Die Reiter gehen duschen, doch für uns geht es weiter. Das Essen soll pünktlich um sieben auf dem Tisch stehen und bis dahin sind noch alle Pferde zu versorgen. So kocht meist einer von uns, während die Anderen ausmisten, Wasserfässer füllen, Kraftfutter und Heu zurecht machen und all das tun, was auf einem Hof sonst noch anfällt.

Um sieben ist das Essen tatsächlich fertig. Alle Reiter erscheinen frisch geduscht. Lecker ist es, wie so oft, und wir freuen uns gemeinsam mit unseren Gästen. Viele Geschichten gibt es zu erzählen. Bis der Nachtisch auf dem Tisch steht ist es meist neun Uhr. Danach gehe ich nach Hause. Wie lange sie wohl noch erzählen? Ich bin froh, dass ich einfach gehen kann. Nach all den Vorbereitungen möchte ich jetzt noch in Ruhe für mich sein. Denn am nächsten Tag geht es in aller Frühe wieder weiter.

Wir sind die ersten, die alle Pferde versorgen, 3 km entfernt frische Brötchen holen und beim schnipseln des Obstsalates allen einen wunderschönen Guten Morgen wünschen. Peter erklärt den besten Weg und meldet die Gäste bei der Mittagsstation an. Während die Gäste nach dem Essen die Pferde satteln, verladen wir die vielen Taschen und Einzelteile.
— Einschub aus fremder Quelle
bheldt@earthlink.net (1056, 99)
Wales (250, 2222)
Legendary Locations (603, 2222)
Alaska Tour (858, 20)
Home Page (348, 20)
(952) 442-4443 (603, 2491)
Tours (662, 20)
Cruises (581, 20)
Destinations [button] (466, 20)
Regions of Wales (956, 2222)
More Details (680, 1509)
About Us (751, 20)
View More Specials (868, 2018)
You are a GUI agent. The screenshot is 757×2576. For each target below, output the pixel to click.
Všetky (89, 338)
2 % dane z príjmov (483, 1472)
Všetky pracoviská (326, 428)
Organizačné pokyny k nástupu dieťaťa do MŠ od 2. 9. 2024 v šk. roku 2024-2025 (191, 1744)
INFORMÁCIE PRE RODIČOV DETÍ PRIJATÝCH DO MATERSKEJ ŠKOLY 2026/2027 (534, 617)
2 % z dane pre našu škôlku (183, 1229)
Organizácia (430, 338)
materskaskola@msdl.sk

Manchmal ist es soviel Gepäck, dass es kaum in das Auto passt. Erstaunlich! Danach fährt Peter das Gepäck zur nächsten Station. Petra und ich verabschieden die Wanderreiter und wünschen einen wunderbaren Ritt. Und während sie von dannen reiten, stehen wir schon mit Mistgabeln und Schubkarren im Stall. Der Tag beginnt von Neuem.

Fazit

Liebe Wanderreitfreunde – es war mir vorher nicht bewusst, wie viel Arbeit hinter dieser Gastfreundschaft steckt. Denn reich wird man davon nicht. Das muss man wirklich leben und von Herzen wollen. Sicher wird es nicht überall so aufwendig betrieben wie beim Stationenhopping. Wie schön, wenn dann der ein oder andere Wanderreiter schon seine Box gemistet oder die Stallgasse gekehrt hat. Bei 8 eigenen und 4 Wanderreitpferden spüren wir jeden Handgriff und freuen uns über jede kleine Hilfe.

Jetzt weiß ich, wie viel Arbeit und Organisation hinter einer Wanderreitstation steckt und danke allen, die mich aufgenommen haben, nochmals aus tiefem Herzen. Auf frohe Ritte und alle Zeit viel Spaß mit unseren 4-beinigen Kameraden.